Guest Speakers


Professor Tim Softly Pro-Vice-Chancellor for Research and Knowledge Transfer

We need to make sure the conditions are right for technicians, that there’s a career structure and opportunities for developing their careers.”

Tim Softley is the Pro-Vice-Chancellor for Research and Knowledge Transfer.  As such his responsibilities are to lead the University’s research performance with the aim of positioning the University firmly amongst the leading research universities in the UK. He takes the lead role on preparing and the delivery of actions to enhance Birmingham’s position in the next REF, and on working to improve the University’s grant capture, including research funding from business and industry. As a member of the University Executive Board and the Strategic Planning and Resources Committee, he contributes to the broader leadership and direction of the University, and supports the Provost in academic planning matters including the annual planning and target-setting cycle.  In the area of Knowledge Transfer, he is a Nominated Officer on the Alta Innovations Board, and represents the University on the Birmingham Science City Board and the Midlands Innovation PVC Board. He works with the Graduate School and the Director of Graduate Studies to enhance the graduate research student experience and to facilitate recruitment of high quality graduate students.  He is Chair of the Research Committee, the Knowledge Transfer Committee, the Research Ethics Integrity and Governance Committee, and the Academic IT Resources Group.

Tim Softly

Helen Sharman OBE

Helen Sharman is a British scientist and astronaut, who became the first Briton in space in 1991 when she launched on a Soyuz spacecraft to spend 8 days orbiting the Earth. 

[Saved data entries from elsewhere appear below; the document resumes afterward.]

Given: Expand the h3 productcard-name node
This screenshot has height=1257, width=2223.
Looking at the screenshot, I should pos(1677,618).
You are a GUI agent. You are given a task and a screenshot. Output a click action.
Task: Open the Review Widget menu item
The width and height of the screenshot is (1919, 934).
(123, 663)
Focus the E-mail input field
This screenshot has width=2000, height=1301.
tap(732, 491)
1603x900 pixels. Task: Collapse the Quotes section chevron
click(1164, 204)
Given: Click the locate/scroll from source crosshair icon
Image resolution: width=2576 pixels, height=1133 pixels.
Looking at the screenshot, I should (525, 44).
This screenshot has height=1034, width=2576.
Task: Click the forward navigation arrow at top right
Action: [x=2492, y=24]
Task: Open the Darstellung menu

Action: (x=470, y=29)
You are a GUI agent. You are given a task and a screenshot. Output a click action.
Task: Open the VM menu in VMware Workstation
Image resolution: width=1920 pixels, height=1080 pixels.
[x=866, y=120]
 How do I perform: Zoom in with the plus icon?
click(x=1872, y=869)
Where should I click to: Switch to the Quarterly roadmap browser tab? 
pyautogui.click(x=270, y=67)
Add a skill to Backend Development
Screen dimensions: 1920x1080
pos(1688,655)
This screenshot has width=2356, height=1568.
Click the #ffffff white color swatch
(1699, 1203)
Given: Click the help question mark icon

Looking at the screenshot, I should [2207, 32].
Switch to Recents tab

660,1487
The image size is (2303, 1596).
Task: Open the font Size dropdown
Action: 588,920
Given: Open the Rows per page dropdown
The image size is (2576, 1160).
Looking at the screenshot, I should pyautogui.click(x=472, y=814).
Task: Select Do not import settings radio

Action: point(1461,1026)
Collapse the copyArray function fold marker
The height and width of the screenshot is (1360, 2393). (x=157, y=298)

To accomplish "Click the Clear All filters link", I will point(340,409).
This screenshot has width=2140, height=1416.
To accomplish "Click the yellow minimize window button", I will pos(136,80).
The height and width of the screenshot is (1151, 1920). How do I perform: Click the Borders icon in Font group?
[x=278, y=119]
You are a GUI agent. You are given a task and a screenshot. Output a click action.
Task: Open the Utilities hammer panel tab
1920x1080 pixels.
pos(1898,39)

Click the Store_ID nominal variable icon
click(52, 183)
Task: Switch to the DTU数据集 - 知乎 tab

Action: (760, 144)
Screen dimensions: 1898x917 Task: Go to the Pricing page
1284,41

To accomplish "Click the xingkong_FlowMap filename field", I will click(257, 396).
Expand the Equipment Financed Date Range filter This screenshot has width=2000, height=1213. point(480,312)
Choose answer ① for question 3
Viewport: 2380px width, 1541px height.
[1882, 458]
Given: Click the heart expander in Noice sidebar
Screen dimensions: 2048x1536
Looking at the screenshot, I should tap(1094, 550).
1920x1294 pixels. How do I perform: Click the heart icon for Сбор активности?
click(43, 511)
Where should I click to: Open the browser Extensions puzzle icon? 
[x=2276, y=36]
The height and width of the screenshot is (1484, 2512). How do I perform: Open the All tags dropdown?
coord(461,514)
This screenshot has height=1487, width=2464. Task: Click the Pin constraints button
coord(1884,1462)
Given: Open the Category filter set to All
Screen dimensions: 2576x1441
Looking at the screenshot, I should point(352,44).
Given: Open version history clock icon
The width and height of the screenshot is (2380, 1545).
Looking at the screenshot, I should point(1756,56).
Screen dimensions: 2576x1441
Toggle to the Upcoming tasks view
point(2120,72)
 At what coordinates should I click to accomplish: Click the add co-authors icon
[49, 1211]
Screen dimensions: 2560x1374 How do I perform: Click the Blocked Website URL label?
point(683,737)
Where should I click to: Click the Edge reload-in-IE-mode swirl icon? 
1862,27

After responding to a radio advertisement asking for applicants, Helen was one of two Britons selected for astronaut training ahead of nearly 13,000 other applicants. The programme was a cooperative arrangement between the Soviet Union and a British company that was set up to manage the Mission.

Helen was subjected to a rigorous selection process that focussed on psychological and medical assessments, technical understanding and practical skills as well as the ability to learn a foreign language. Then came 18 months intensive flight training in Star City near Moscow, where learning to speak Russian and getting to know the cosmonauts’ families were parts of a new way of life.

During the launch, she carried out certain spacecraft operations and once in space, her tasks included medical, agricultural and chemical experiments, materials’ testing, Earth observation work and an amateur radio link with British school students, fitting in media interviews and a phone conversation with President Gorbachev. Coping with risk was a daily activity and team work was a vital element in the success of the Mission.

Helen was 27 years and 11 months old when she became an astronaut. She has not returned to space, although she says that, like every other astronaut, she would love to be up there again, experiencing the weightlessness, the camaraderie and the views.

Following her space flight, Helen became a science communicator and corporate speaker, winning prizes for radio and television programmes and giving inspirational talks around the world on teamwork and motivation.  Some of the science teachers she meets now were inspired to study science after hearing her talk about her spaceflight; some people have changed their whole lives after listening to Helen talk.

Helen believes, “We should push forward not only our own individual boundaries but also the boundaries of what humans believe is possible. People are the biggest limitations in our own lives. There's a huge amount we can do and we should make the best use of our lives for the benefit of the world.”

Helen Sharman OBE, MA, CChem (Hon) FRSC, MSCI, FRAeS, FBIS, FRGS, FIScT



Helen Sharman


Kelly Vere 

Kelly Vere is the Technical Skills Development Manager at the University of Nottingham where she began her career as a trainee research technician in 1999. She leads an award-winning programme to enable the strategic and professional development of the University’s 700+ technical staff across the UK and Asia. Kelly has written for the Guardian and Times Higher Education on the role of university technicians. She has given a number of invited talks in this area, both nationally and internationally, and recently featured in the Department of Work and Pensions’ #NotJustForBoys campaign, encouraging girls to explore technical careers in STEM. She is researching the roles of university technicians for her professional doctorate in education. 


Kelly is a Fellow of the Higher Education Academy and a Registered Scientist (RSci). Kelly is currently on secondment with the Science Council where she leads on engagement with the higher education sector to increase visibility and recognition of technicians. Key areas of progress to date include the expansion of the Concordat to Support the Career Development of Researchers to include technical researchers, the inclusion of technical teaching in the Teaching Excellence Framework and her work with the Research Councils to ensure career development opportunities for technicians (recently featured in Nature). She leads on the Technician Commitment – a sector wide initiative to ensure visibility, recognition, career development and sustainability for the technical community across higher education and research.

In 2015, Kelly founded the biennial Higher Education Technicians Summit and Papin Prizes that recognise technical excellence in academia. In 2014 she was awarded “STEM Technician of the Year” by the Higher Education Academy for her “outstanding contribution to the work of all technicians in higher education”.